Hi Patricio, I don't have an answer to your question for you, and I haven't even read up on the topic very recently, but here's what I do have to say. There is more to the question than just the ACLS units. Mickey Eisenberg, M.D. has written a couple of editions of a book, called Resuscitate!, I think, that describes all the complex variables a community has to take into account to achieve high rates of survival for out-of-hospital cardiac arrest. My information may be out of date, so I am not going to give specifics, but in one US city with an all-paramedic system the rates are quite low. Other systems achieve higher rates. A tiered response system, where first responders, such as fire fighters and police have AEDs, who can arrive on the scene before ambulances, plus other elements, such as wide-spread and targeted CPR training (you could see a paper on my profile, Are We Training the Right People Yet? and more recent papers citing it, such as papers by Robert Swor) and dispatcher CPR to make the system work. Eisenberg, makes it clear that each community has its own solution, too. Seattle is extremely unusual, in part because of Mickey Eisenberg's efforts over decades. The ratio you quote is probably just a small piece of explaining that survival rate, and I can guarantee that just replicating the ratio will not reproduce the survival rate. Bob
Thank you. I share the conclusion that survival Eisenberg is correlated with the type of community develop life. how amazing are the different results within the USA (see graph of Medic One report 2013). By the same token if one seeks to stabilize each link in the chain of survival (community, AED, BLS, ACLS ...), we should reach some minimum to be a reference for countries like ours: with low Gross Domestic Product (GDP) or unequally distributed.

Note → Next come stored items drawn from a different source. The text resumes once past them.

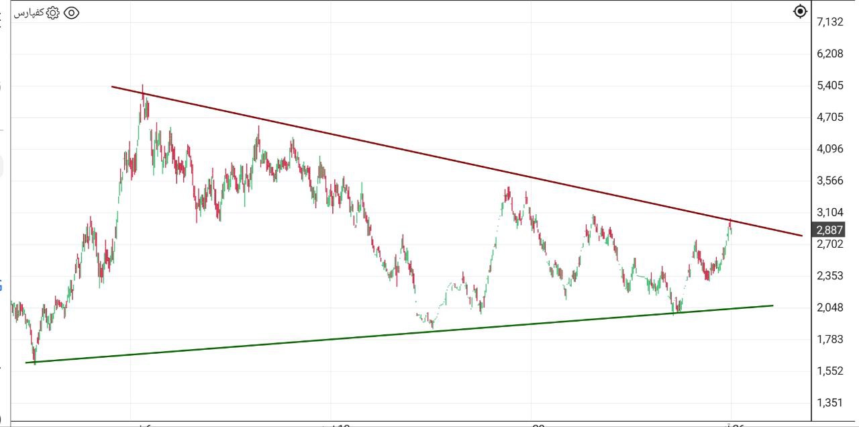
Task: Select the کفپارس symbol name label
Action: click(x=29, y=13)
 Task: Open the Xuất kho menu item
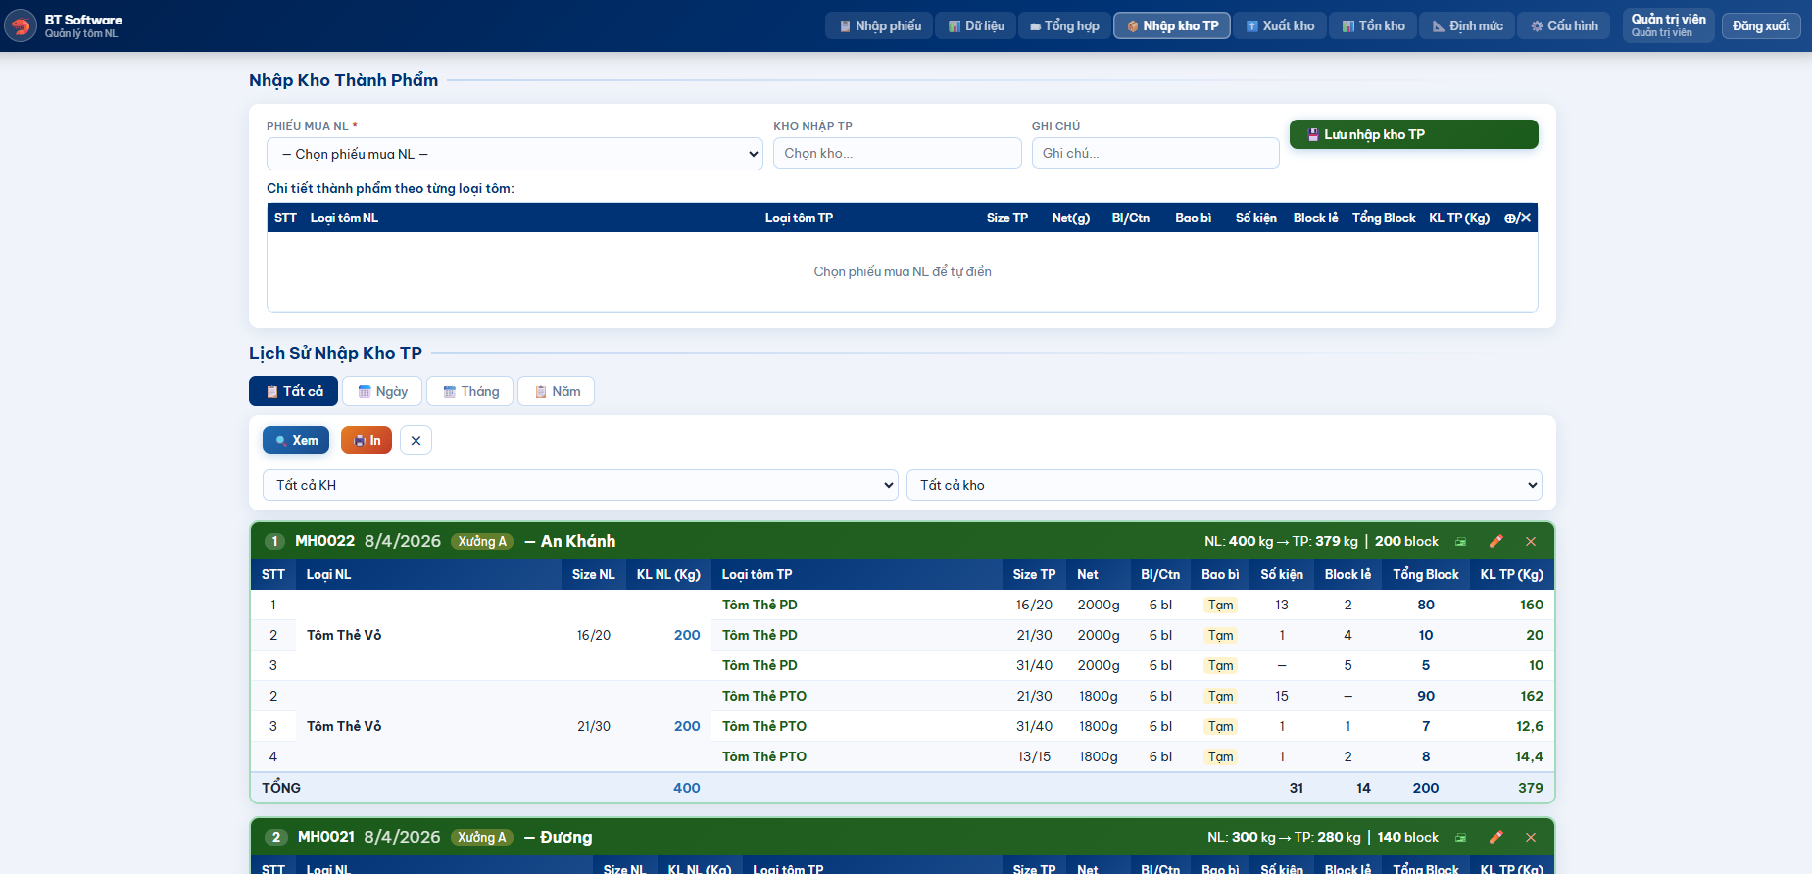[1280, 26]
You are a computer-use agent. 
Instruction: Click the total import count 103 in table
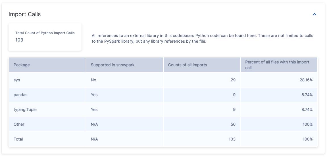[232, 139]
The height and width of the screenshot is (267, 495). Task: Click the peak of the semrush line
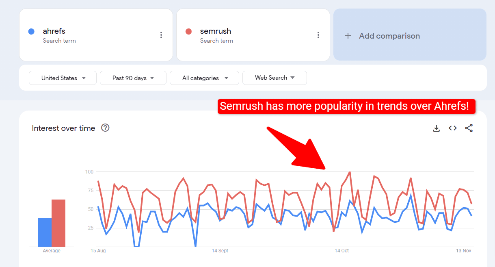(350, 173)

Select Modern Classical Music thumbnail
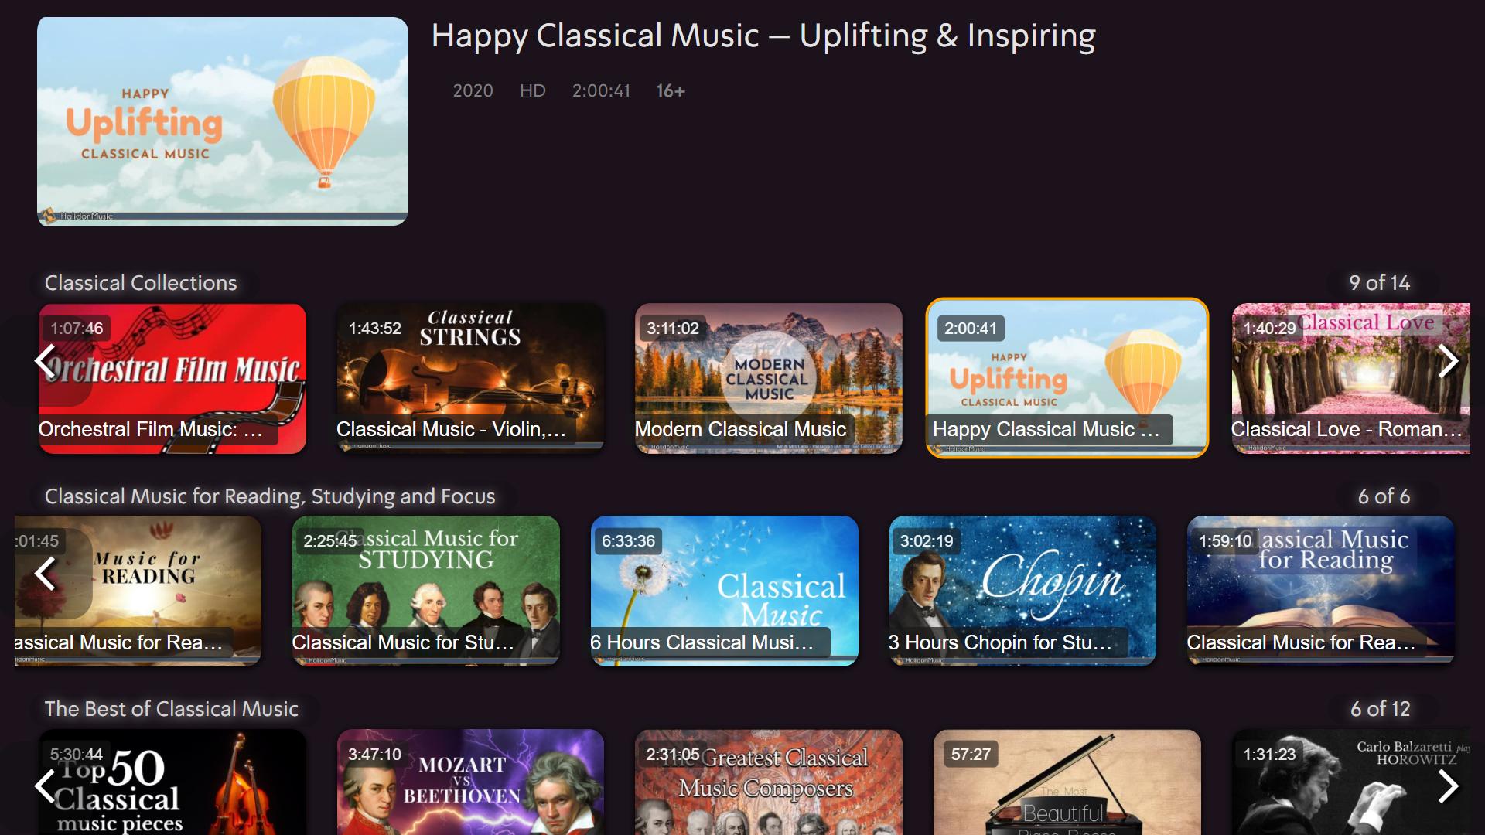pos(769,378)
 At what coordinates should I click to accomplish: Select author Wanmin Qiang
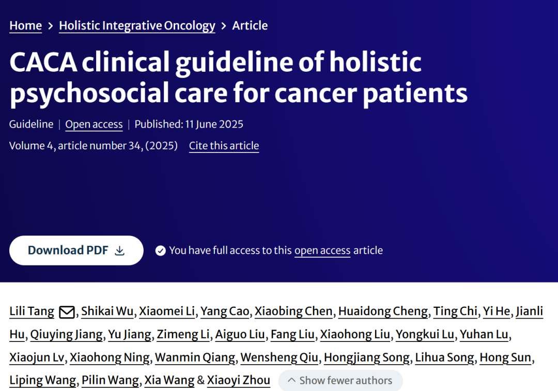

That's a tough one. Inputs for an EMS planner would include: steady-state population versus "business hours" / commuter population, age, local risk factors, acuity, types of presenting complaints, traffic patterns, presence / absence of public access defibrillation, access to trauma centers / regionalized trauma / stroke / STEMI / Sepsis / post-ROSC centers, resource availability, population tolerance of risk, revenue base. Geospatial Information systems (GIS) can be very helpful here, if available.
I wouldn't use the Seattle model as a bench mark unless your only goal is cardiac arrest survival rates. The king county model leaves many patients in need of ALS interventions in the hands of BLS providers (first hand experience). I've always felt that a good starting point is 1 ALS ambulance per 30,000 population. After that I would factor in economics, age demographics, etc...
In our experience (Genoa, Italy), where the ratio means ALS and inhabitants is 1: 130,000 the survival rate of patients in cardiac arrest (with any heart rhythm) on field is 13% at 30 days. For all the details you can refer to my thesis: DOI: 10.13140 / 2.1.4653.600 or a technical report DOI: 10.13140/2.1.4737.6163
NFPA 1710 provides a general framework for response times, which may help your question. However, I do not think there is, or should be, a unit per population ratio. Different demographic factors influence the amount of calls for service per capita. There are a lot of a good, practical, statistic programs that can plot calls for service by number, frequency, time of day and area that are useful for determining the level and amount of service provided.